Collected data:
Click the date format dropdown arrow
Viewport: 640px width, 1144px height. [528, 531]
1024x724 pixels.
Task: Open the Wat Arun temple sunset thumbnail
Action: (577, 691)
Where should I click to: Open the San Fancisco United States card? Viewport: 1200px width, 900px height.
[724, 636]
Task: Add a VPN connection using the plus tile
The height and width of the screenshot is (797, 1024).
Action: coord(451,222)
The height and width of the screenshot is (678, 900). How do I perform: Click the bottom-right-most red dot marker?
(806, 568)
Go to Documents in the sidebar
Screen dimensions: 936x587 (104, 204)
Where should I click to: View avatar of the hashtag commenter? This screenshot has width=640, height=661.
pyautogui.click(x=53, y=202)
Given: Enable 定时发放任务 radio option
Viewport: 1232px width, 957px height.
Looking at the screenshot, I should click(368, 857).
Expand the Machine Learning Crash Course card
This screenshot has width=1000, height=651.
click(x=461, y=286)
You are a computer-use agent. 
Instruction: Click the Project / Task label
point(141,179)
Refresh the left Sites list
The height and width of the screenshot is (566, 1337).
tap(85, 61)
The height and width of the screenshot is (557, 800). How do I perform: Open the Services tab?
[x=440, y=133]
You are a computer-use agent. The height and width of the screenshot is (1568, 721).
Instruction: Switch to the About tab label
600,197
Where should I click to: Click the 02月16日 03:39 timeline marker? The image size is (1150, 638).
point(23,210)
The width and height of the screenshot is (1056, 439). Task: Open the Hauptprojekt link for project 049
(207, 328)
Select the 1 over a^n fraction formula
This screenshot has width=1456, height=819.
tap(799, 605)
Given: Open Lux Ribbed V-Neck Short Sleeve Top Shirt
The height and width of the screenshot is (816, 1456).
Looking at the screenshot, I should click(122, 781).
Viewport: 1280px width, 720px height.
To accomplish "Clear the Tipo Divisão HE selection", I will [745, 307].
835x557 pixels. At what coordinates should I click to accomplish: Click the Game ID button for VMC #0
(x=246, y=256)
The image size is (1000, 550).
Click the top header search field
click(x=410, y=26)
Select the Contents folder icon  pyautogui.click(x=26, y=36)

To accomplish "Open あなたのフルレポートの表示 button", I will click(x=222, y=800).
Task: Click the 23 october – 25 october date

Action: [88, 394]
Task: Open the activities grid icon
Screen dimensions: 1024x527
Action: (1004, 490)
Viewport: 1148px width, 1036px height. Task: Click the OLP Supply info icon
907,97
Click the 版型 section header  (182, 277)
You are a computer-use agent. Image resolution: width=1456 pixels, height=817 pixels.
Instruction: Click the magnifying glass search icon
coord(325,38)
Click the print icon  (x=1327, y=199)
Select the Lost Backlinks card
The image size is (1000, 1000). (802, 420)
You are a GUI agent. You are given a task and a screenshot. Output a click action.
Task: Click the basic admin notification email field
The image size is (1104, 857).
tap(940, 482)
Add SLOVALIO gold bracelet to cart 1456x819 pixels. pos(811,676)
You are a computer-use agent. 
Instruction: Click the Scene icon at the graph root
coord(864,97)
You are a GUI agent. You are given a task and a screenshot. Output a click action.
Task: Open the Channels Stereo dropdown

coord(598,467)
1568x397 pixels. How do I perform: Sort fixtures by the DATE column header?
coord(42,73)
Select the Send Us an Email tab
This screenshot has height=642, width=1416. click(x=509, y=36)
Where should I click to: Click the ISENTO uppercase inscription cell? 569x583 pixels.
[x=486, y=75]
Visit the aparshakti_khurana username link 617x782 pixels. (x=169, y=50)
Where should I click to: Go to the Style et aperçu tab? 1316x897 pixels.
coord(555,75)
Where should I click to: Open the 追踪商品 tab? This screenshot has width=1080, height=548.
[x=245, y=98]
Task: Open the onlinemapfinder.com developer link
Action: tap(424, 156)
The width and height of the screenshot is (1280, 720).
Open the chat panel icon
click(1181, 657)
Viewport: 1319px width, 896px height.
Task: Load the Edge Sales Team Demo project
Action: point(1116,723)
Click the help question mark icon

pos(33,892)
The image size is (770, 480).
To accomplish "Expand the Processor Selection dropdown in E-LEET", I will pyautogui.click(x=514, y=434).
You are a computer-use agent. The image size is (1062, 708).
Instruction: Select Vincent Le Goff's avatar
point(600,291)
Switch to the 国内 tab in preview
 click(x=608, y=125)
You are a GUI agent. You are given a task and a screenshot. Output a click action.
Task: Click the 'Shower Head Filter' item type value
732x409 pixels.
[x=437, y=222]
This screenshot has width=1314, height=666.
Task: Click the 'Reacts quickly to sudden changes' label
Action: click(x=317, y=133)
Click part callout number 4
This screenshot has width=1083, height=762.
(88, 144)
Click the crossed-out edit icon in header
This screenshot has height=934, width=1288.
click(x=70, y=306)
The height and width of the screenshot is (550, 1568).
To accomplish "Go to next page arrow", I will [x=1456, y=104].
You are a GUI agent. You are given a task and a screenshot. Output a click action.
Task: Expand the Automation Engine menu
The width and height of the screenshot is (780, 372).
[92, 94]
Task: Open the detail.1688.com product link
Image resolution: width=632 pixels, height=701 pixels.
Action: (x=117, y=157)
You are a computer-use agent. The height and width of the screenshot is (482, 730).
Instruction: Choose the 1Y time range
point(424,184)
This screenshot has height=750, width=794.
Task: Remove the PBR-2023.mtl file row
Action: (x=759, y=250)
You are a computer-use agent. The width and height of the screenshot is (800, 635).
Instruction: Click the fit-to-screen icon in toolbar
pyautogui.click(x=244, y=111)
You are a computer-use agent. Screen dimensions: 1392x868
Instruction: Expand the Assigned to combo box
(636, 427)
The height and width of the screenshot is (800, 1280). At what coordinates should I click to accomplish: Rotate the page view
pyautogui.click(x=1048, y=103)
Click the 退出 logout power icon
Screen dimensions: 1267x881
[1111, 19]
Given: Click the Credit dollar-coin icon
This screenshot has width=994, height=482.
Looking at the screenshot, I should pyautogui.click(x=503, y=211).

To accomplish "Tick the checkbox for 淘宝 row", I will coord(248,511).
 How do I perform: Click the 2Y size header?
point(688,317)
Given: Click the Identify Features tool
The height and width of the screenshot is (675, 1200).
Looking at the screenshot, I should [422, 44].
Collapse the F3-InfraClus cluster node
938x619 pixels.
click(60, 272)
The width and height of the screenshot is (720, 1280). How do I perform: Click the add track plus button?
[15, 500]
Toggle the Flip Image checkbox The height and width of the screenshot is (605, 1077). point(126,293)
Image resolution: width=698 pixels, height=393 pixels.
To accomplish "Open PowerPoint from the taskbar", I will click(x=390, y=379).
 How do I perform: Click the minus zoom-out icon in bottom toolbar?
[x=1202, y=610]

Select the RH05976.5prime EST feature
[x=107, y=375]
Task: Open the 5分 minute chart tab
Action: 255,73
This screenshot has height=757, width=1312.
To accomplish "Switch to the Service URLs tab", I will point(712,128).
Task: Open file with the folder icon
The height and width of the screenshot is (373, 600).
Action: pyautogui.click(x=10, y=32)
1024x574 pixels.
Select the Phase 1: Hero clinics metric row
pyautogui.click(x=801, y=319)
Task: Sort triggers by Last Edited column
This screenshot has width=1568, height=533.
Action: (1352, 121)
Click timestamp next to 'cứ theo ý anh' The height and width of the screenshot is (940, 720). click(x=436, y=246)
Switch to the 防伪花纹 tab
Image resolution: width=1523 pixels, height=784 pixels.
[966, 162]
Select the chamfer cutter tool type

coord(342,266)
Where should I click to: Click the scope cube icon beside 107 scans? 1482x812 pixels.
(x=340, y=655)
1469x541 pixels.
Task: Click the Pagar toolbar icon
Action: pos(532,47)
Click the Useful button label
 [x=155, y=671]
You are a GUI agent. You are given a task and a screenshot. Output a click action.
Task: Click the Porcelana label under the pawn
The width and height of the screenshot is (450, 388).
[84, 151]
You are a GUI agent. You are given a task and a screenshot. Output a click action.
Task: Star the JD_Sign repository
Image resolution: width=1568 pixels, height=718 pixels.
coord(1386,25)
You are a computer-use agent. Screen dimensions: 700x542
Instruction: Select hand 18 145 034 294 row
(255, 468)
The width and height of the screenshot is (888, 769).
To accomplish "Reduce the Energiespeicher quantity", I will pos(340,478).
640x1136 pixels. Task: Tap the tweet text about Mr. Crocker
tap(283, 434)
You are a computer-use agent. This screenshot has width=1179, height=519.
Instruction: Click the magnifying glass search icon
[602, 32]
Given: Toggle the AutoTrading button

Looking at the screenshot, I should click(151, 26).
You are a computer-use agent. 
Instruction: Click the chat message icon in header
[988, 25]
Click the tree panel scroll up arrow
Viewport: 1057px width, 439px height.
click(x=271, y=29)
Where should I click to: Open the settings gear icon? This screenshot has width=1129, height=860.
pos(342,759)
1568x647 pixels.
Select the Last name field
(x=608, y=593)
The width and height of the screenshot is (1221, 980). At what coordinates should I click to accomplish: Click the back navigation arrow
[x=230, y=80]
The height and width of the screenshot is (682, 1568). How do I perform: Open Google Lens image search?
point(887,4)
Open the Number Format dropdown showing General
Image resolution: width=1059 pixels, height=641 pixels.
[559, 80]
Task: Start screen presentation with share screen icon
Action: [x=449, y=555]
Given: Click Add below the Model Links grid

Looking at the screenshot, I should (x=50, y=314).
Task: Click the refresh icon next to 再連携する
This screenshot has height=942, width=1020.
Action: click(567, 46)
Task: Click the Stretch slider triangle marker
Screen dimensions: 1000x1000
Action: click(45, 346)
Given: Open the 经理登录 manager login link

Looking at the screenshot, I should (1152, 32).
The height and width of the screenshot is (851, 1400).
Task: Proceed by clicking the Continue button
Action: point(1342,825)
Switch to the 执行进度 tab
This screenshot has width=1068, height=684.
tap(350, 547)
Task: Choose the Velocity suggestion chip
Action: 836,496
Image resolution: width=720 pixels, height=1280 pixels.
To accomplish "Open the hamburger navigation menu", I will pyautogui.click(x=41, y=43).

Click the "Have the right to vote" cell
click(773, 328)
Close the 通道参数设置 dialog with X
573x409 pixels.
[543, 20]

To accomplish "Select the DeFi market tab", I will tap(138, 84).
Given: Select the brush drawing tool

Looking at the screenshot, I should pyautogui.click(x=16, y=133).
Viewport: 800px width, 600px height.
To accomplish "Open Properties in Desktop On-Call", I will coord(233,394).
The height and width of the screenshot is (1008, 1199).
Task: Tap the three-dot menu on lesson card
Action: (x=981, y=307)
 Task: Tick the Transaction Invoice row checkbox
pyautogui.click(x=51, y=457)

ASSIGNMENT:
Take the lines above from the one containing "This screenshot has width=1456, height=819." to the one containing "The image size is (1000, 550)." and retype them exactly, both ends included, with nothing added.

RESPONSE BOX:
This screenshot has width=1456, height=819.
tap(799, 605)
Given: Open Lux Ribbed V-Neck Short Sleeve Top Shirt
The height and width of the screenshot is (816, 1456).
Looking at the screenshot, I should click(122, 781).
Viewport: 1280px width, 720px height.
To accomplish "Clear the Tipo Divisão HE selection", I will [745, 307].
835x557 pixels. At what coordinates should I click to accomplish: Click the Game ID button for VMC #0
(x=246, y=256)
The image size is (1000, 550).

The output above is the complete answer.